Cabozantinib, trade name Cometriq, was granted marketing approval (November 2012) by the U.S. FDA for this indication. Cabozantinib which is a potent inhibitor of RET, MET and VEGF was evaluated in a double-blind placebo controlled trial. It was shown to improve overall survival by 5 months for the treated cohort vs. placebo, which was not statistically significant. However, cabozantinib was particularly effective in patients with the RET M918T mutation, extending overall survival by roughly 2 years, doubling survival vs. untreated patient (4 years vs. 2 year). Treatment with cabozantinib did require many dose reductions to mitigate side effects. It has been suggested that the trial dose of 140 mg was excessive, particularly in lower body mass patients. Ongoing trials have been scheduled to identify more optimal dosing regimes. Activity has been observed, in practice at doses of 1.2 mg/kg.

==Prognosis==
Depending on source, the overall 5-year survival rate for medullary thyroid cancer is 80%, 83% or 86%, and the 10-year survival rate is 75%.

By overall cancer staging into stages I to IV, the 5-year survival rate is 100% at stage I, 98% at stage II, 81% at stage III and 28% at stage IV. The prognosis of MTC is poorer than that of follicular and papillary thyroid cancer when it has metastasized (spread) beyond the thyroid gland.
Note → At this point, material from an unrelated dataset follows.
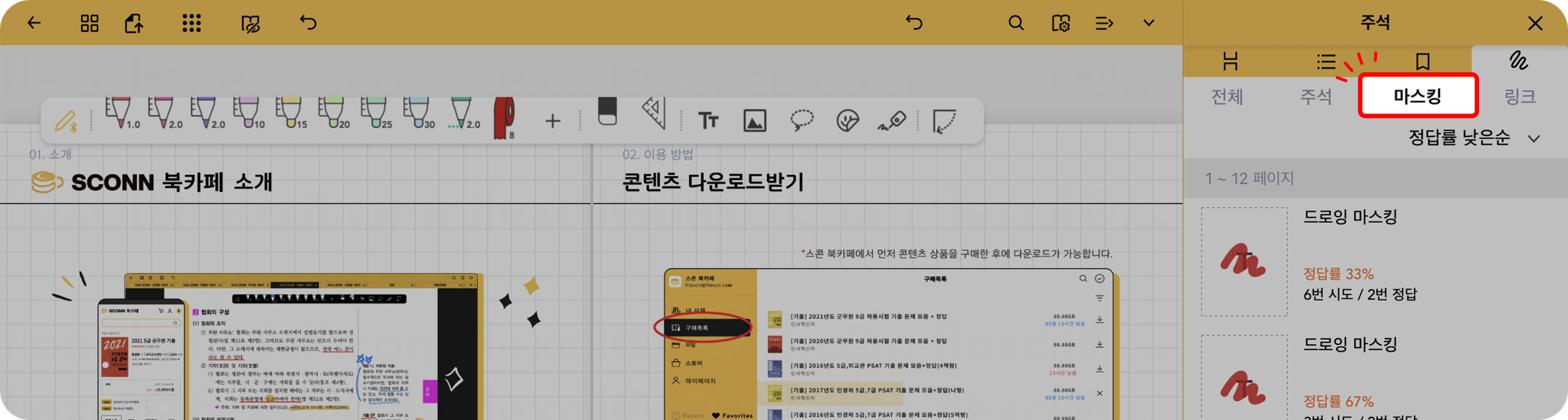Insert an image with the picture tool
1568x420 pixels.
tap(755, 120)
The prognostic value of measuring calcitonin and carcinoembryonic antigen (CEA) concentrations in the blood was studied in 65 MTC patients who had abnormal calcitonin levels after surgery (total thyroidectomy and lymph node dissection). The prognosis correlated with the rate at which the postoperative calcitonin concentration doubles, termed the calcitonin doubling time (CDT), rather than the pre- or postoperative absolute calcitonin level:
- CDT less than 6 months: 3 patients out of 12 (25%) survived 5 years. 1 patient out of 12 (8%) survived 10 years. All died within 6 months to 13.3 years.
- CDT between 6 months and 2 years: 11 patients out of 12 (92%) survived 5 years. 3 patients out of 8 (37%) survived 10 years. 4 patients out of 12 (25%) survived to the end of the study.
- CDT more than 2 years: 41 patients out of 41 (100%) were alive at the end of the study. These included 1 patient whose calcitonin was stable, and 11 patients who had decreasing calcitonin levels.

The calcitonin doubling time was a better predictor of MTC survival than CEA but following both tests is recommended.